I thought at one time I saw a post/topic on some things to do and to try and rejuvenate it. I tried the search and could find it.. If anyone can enlighten me or post up the link that'd be great..


----------



## KrazyLac (Dec 5, 2005)

dam i got a red top thats dead too it would be nice if there was a way to fix it!


----------



## maico805 (Dec 1, 2007)

Ive read somewhere about dropping it on the floor to some how "shock" it back into working. I dont see how that will work and you might even break its plastic case. Ill try and find the thread
Maico


----------



## switches4life (Dec 29, 2004)

> _Originally posted by maico805_@Apr 22 2010, 01:58 PM~17272374
> *Ive read somewhere about dropping it on the floor to some how "shock" it back into working. I dont see how that will work and you might even break its plastic case. Ill try and find the thread
> Maico
> *


lol, believe it or not, that shit works, my bro did that, drop it, 
now dnt go and drop it from top of ur house, drop it from ur knees down, wear glasses for precaution :biggrin:


----------



## GM RIDER (Oct 26, 2006)

I've had already 3 red top batterys that go out early and I have givn up on them too! I agree with you guys they suck! 

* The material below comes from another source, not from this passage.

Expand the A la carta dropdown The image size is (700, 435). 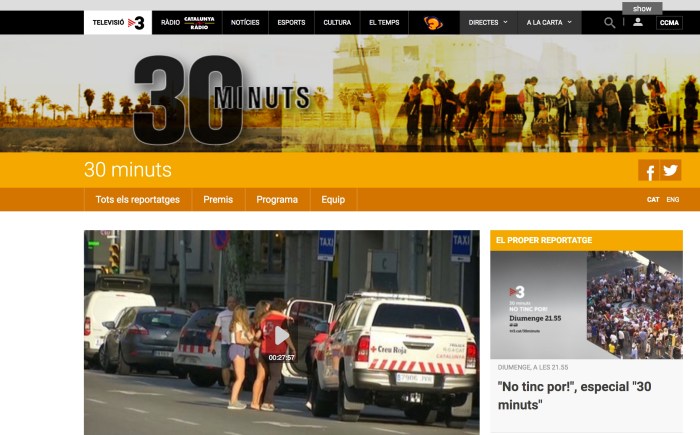(549, 22)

If you know of any hook ups for the AC DELCO or DIEHARD batteries with two positive connections in southern Cali pm me asap :biggrin:


----------



## Airborne (Oct 23, 2005)

what are you guys doing to these batteries? My optima batts are strong as fuck


----------



## CHELADAS75 (Apr 8, 2006)

> _Originally posted by Airborne_@May 5 2010, 04:12 PM~17402025
> *what are you guys doing to these batteries? My optima batts are strong as fuck
> *


x2

just replaced the one in my truck after 5 years of having it. replaced it with another red top


----------



## AndrewH (Dec 12, 2002)

> _Originally posted by Airborne_@May 5 2010, 05:12 PM~17402025
> *what are you guys doing to these batteries? My optima batts are strong as fuck
> *


define strong as f**k :uh: 

they suck.


----------



## Psycho631 (Jan 28, 2005)

> _Originally posted by Airborne_@May 5 2010, 07:12 PM~17402025
> *what are you guys doing to these batteries? My optima batts are strong as fuck
> *



werd, Im going on 8 years for my yellow top in my daily


----------



## brian84corvette (Nov 22, 2009)

I hated my yellow top. wouldnt hold more than 12.6v charge ever.
for the money they cost there is waaaay better out there.


----------



## rapmaster_90201 (Aug 1, 2008)

ive had yellow tops on all my car and til this day they have never given me any problems to me they are the best regarding rejuvenating batteries i have a way but it will cost you for the secret optimas cant be rejuvenated cause they are gel cell batteries but other batteries can be rebuilt


----------



## Airborne (Oct 23, 2005)

> _Originally posted by brian84corvette_@May 5 2010, 08:31 PM~17402717
> *I hated my yellow top.  wouldnt hold more than 12.6v charge ever.
> for the money they cost there is waaaay better out there.
> *


I got a goo deal on the yellow I have now. I have Kinetik in my 51, bad motherfuckers right there.


----------



## jonjay206 (Jan 22, 2009)

> _Originally posted by rapmaster_90201_@May 6 2010, 12:55 PM~17410454
> *ive had yellow tops on all my car and til this day they have never given me any problems to me they are the best regarding rejuvenating batteries i have a way but it will cost you for the secret optimas cant be rejuvenated cause they are gel cell batteries but other batteries can be rebuilt
> *



Thats just it, for cats using these as daily bats there there cool, and you probably wont have any issues with them for a long ass time. Mine was in my daily for 1.5 years then sat in nothing for a year and some change, charged it put it in the low and well it would get drained then charged and well did that for less then a year and the bat wont charge and or hold a charge now so it depends on how you abuse it I'm sure just like anything else...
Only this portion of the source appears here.